Functions that contain a compound let assignment
Functions that contain a compound const assignment
What does compound let assignment and compound const assignment mean? In ECMAScript 5.1 there was notion of compound assignment but in ECMAScript 2015, it seems there is no notion of any compound assignment there is only regular assignments.

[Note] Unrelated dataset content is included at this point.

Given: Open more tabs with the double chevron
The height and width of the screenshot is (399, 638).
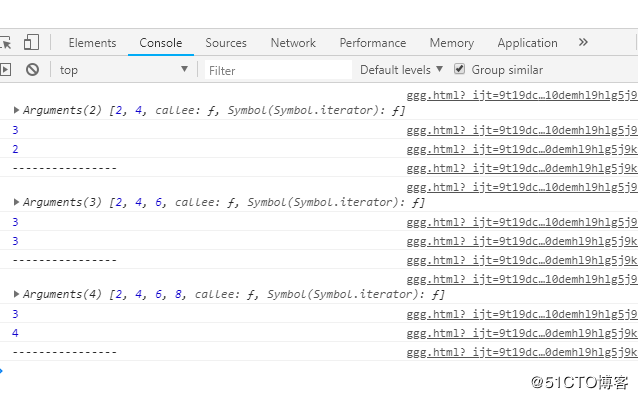Looking at the screenshot, I should pyautogui.click(x=583, y=42).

I suspect that compound let and const assignment, it is just compound assignment after declaration. For example:
let n = 1;
n += 4;
Am I right?
Yes, that seems to be exactly what it means. I had the following code (irrelevant additional lines removed):
function updatePlayer(player) {
let direction = player.getDirection();
if (player.isPressingLeft()) {
direction += angleChange;
}
if (player.isPressingRight()) {
direction -= angleChange;
}
player.setDirection(direction);
}
updatePlayer
generated a warning, Not optimized: Unsupported let compound assignment, in Chrome's Profiles tab, so instead of l += r
I tried l = l + r
and got a significant, consistent performance improvement.
jsPerf shows that let
compound assignments are indeed extremely slow in Chrome 49.0.2623, compared to l = l + r
or var
! I guess this will be fixed in a future version, since neither Firefox nor IE11 nor Edge is affected, and since Google apparently know about the issue.